*WORK REQUIRED:*
Filter the listing below down to the lines containing the word "will".

*SUPPLIED MATERIAL:*

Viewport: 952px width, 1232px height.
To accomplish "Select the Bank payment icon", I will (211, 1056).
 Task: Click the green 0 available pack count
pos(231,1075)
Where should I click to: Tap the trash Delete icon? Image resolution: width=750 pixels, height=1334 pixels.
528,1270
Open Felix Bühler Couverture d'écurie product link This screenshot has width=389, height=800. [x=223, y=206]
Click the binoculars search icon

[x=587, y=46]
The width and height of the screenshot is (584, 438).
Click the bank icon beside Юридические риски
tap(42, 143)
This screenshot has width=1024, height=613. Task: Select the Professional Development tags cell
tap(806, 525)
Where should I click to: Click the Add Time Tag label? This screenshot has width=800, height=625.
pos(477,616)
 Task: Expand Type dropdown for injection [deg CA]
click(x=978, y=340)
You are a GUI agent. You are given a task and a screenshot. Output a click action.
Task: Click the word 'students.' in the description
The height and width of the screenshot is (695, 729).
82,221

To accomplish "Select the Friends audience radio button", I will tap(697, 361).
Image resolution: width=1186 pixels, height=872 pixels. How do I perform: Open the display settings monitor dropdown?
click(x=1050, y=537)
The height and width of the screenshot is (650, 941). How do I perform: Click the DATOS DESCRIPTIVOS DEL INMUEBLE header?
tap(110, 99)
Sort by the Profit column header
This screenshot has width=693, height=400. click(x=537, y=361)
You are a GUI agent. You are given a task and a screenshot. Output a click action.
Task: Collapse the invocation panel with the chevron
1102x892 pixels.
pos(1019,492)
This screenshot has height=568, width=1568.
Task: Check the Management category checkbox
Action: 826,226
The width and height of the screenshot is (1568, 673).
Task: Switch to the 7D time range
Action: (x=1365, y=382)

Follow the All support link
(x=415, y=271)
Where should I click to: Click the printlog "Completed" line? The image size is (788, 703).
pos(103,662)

*EXERCISE SOLUTION:*
To accomplish "Select the Bank payment icon", I will (211, 1056).
To accomplish "Select the Friends audience radio button", I will tap(697, 361).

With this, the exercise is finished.